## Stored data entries
----------

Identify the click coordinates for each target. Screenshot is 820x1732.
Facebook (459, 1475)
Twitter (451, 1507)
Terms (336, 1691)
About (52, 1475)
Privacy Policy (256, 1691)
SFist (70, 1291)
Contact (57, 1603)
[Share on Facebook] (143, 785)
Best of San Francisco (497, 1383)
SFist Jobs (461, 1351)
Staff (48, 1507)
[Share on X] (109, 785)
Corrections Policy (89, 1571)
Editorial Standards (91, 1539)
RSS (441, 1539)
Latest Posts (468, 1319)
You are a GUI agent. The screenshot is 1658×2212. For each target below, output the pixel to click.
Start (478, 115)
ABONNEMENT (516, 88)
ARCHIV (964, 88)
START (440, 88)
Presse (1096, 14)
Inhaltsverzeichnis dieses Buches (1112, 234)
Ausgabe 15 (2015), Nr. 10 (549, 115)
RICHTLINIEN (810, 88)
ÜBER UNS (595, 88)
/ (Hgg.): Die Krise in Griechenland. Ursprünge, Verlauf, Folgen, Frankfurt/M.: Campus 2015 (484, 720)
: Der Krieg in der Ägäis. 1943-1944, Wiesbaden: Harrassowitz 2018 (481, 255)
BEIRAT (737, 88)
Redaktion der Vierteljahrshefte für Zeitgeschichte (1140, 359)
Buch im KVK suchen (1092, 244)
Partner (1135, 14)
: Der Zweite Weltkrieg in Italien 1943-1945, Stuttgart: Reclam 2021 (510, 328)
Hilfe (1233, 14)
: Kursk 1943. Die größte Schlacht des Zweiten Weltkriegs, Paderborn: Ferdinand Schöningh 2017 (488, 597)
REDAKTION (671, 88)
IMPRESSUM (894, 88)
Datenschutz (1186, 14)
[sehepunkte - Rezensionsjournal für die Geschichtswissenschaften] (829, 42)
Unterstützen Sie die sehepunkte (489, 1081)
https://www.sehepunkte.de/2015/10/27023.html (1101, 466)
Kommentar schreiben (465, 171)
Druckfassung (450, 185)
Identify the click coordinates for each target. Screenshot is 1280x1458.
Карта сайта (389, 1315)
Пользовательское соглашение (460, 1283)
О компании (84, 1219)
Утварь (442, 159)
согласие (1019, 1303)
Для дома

----------

Only the lines from the beginning of the data above through the line containing "RSS (441, 1539)" should be repeated, exactly as they appear.

Identify the click coordinates for each target. Screenshot is 820x1732.
Facebook (459, 1475)
Twitter (451, 1507)
Terms (336, 1691)
About (52, 1475)
Privacy Policy (256, 1691)
SFist (70, 1291)
Contact (57, 1603)
[Share on Facebook] (143, 785)
Best of San Francisco (497, 1383)
SFist Jobs (461, 1351)
Staff (48, 1507)
[Share on X] (109, 785)
Corrections Policy (89, 1571)
Editorial Standards (91, 1539)
RSS (441, 1539)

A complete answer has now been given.